If you appreciate green tea, you undoubtedly know that inundating it for too long will result in a harsh flavor. You may thank Tsujimura for that information.
The investigation discovered that green tea contained a high quantity of Vitamin C, the first chemical component discovered in it. Tsujimura may be seen in the Google Doodle working on scientific experiments using tea components. Tsujimara was also able to isolate the components that give green tea its bitter flavor.
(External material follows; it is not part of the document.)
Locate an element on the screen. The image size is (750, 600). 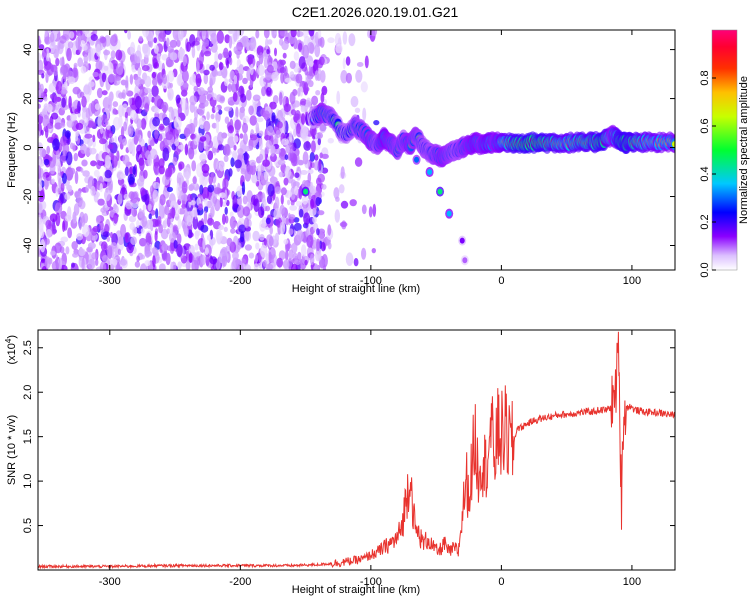
colorbar-frame is located at coordinates (724, 150).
Tsujimara was born in Okegawa, Saitama Prefecture, Japan, and became the country's first female agricultural doctor in 1932 with her doctoral thesis, "On the Chemical Components of Green Tea," based on her years of study, which increased green tea exports to North America. It is worth noting that she was not well recognized as a female scientist during her career. Her breakthrough came in 1924. She was overseen by another remarkable female scientist, biologist Kono Yasui, the first Japanese woman to receive a Ph.D. in science.
She spent the first several years of her career teaching science. In 1920, she began investigating the nutritional properties of Japanese silkworms as a scientific researcher at Hokkaido Imperial University.
Tsujimara then traveled to Tokyo Imperial University to collaborate with Umetaro Suzuki on green tea biochemistry research. According to their collaborative study, green tea contains high levels of Vitamin C. In 1929, she was able to separate a bitter component of tea known as catechin, and she was later able to isolate an even bitter chemical tannin. In 1934, she deserted gallocatechin from green tea and obtained a patent for her procedure of collecting Vitamin C crystals from plants in 1935. Tsujimara was elected as the first Dean of the Faculty of Home Economics at Tokyo Women's Higher Normal School in 1950.
On June 1, 1969, Tsujimura passed away at the age of 80, in Toyohashi. Okegawa City, where she was born, has a stone plaque in her honor.